Get Started with the Click of a Button
Virtually any building can use Portfolio Manager. To create your property profile, you must first choose a property function from a predetermined list. In many cases, these facility types match the same categories CBECS uses, which ensures quality comparisons to peer organizations. Office, K-12 school, hotel, data center, courthouse, retail, supermarket, financial institution, and warehouse are among the more than 80 property types available. Hospital (general medical and surgical) is separate from the medical office category, as is senior care facility. Universities may also enter data specifically for residence halls.
You will then account for specific operational characteristics that may significantly impact your energy consumption. For example, medical facilities will need to document the number of MRI machines and staffed beds. Schools can enter the number of freezers and refrigerators or whether they have a pool. Hotels can acknowledge spa and fitness areas, as well as laundry rooms. A data center will need detailed information on its IT energy.

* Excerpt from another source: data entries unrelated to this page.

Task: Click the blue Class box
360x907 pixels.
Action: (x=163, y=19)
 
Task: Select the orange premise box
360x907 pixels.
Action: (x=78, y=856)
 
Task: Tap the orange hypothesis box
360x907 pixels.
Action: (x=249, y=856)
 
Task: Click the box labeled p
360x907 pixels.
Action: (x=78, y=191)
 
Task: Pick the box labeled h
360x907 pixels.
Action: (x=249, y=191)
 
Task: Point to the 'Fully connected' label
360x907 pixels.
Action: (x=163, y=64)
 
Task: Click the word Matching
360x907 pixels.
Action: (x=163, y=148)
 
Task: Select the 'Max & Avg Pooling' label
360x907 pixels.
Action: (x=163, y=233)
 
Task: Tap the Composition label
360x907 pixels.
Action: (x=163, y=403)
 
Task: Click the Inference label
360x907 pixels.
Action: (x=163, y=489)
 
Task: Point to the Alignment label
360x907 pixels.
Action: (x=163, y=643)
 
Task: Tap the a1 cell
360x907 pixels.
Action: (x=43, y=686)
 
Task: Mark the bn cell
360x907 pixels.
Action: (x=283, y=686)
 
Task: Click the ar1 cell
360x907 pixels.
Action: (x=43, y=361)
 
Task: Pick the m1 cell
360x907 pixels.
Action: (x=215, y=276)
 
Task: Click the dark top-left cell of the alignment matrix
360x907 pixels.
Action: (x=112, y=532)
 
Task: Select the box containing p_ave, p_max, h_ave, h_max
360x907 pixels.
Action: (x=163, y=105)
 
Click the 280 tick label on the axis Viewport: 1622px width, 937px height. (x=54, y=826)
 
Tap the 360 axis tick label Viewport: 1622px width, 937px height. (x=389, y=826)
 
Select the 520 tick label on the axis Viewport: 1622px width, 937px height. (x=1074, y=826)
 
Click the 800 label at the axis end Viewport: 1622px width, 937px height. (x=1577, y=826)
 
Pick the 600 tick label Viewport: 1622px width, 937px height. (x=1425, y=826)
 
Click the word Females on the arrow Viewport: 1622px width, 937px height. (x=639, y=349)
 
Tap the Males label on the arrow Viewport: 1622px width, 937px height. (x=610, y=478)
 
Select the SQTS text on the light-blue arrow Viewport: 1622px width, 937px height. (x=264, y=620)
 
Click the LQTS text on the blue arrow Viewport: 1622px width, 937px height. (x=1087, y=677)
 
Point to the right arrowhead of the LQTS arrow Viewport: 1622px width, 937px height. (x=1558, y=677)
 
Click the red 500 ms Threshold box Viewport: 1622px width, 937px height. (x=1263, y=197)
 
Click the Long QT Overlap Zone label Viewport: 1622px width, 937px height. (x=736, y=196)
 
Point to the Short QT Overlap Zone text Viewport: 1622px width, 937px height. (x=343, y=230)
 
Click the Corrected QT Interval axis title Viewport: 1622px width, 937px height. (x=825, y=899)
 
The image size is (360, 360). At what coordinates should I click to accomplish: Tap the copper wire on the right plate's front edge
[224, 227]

The last requirement is to provide 12 consecutive months of utility bill data for each meter. The tool recognizes all fuel types and can handle any necessary conversions – simply enter the information as it appears on your utility bill. There are several options available to ease this initial data entry.
“If you have a portfolio with 100 buildings and each one has 20 energy meters, the idea of entering 12 months of data can be a hurdle. To simplify the process, you can do a bulk upload that allows you to automatically input utility data from an existing spreadsheet like Excel,” explains Pitcher. “There is also a data exchange option where a third-party organization, such as your utility, will automatically transfer your utility data into the tool.”
Delve into Performance
Once your information has been entered, Portfolio Manager will generate a variety of reports and calculations that shed light on your efficiency level. Use these five features to uncover areas of energy and water waste.
Statement of Energy Performance – This overview allows you to document your weather-normalized energy use intensity and your performance compared to national averages. You can also produce a report to view changes in energy performance per building or across a portfolio.
Greenhouse Gas Emissions Calculation – Determine how much carbon dioxide, methane, and nitrous oxide your building produces. Direct and indirect emissions are derived from on-site fuel combustion and purchased electricity, as well as district heating and cooling. You can also recognize avoided emissions from any renewable energy certificates (RECs).
All calculations are consistent with the Greenhouse Gas Protocol, an international accounting tool that is commonly used for reporting requirements. Your organization can use the data to fulfill requirements mandated by your local jurisdiction or earn credits under green building programs such as LEED.
Despite the correlation between energy use and GHG emissions, this calculation is an independent metric and does not impact your energy performance rating. Understanding the extent of your GHG emissions, however, is an important step to lowering your carbon footprint.
Financial Tool – Track annual utility costs from energy and water consumption. You can obtain figures showing cumulative investments in facility upgrades or leverage the information to evaluate improvement opportunities.
ENERGY STAR Score – As long as your property falls into one of the 18 building categories offered by Portfolio Manager, you automatically qualify for a 1-100 ENERGY STAR score.
“The score compares a property’s energy performance to similar buildings across the U.S., normalizing for weather conditions, building characteristics, and operations,” Pitcher notes. “A score of 50 represents a median performance whereas a 75 means your building outperforms 75% of similar facilities. It is the only performance-based comparative metric on the market today.”
Beyond property type, applicants for the score must also be at least 5,000 square feet and in operation over 30 hours a week (not applicable to hotels or hospitals). Notable exceptions include banks, which can be as small as 1,000 square feet, and hospitals should be at least 20,000 square feet.
Users will also need to specify additional facility data beyond gross floor area, such as weekly operating hours, number of workers on the main shift, number of personal computers, and percent of floor area that is air conditioned and heated.
The only properties that are ineligible for a 1-100 score are those that fall outside of the current building categories as there wouldn’t be a viable model available for comparative purposes. Nonetheless, these users can still use the tool to establish a performance baseline, track costs and usage, and review national averages. Particularly since these facility types represent the largest growth in new users, the EPA has partnered with several industry associations to remedy insufficient data.
“For example, we recently partnered with the American Senior Housing Association to address data deficiencies for senior care communities, which were eager to use the tool,” Pitcher recounts. “They sent out a survey to their members and enough information was gathered so we could create comparative metrics and start to certify top performers in this peer group.”
ENERGY STAR Certification – Buildings that receive a score of 75 or higher and have their performance verified by an engineer or architect are eligible for official certification. This designation is valid for 12 months; you can simply reapply for an updated certification at the end of the year as long as your utility bill information is up to date for that period.
“We encourage annual recertification because we know that top performance isn’t an inherent quality of a building – it is wholly dependent on how it’s operated, which fluctuates over time,” stresses Pitcher. “Your certification is really a reflection of your facility’s performance in a given year.”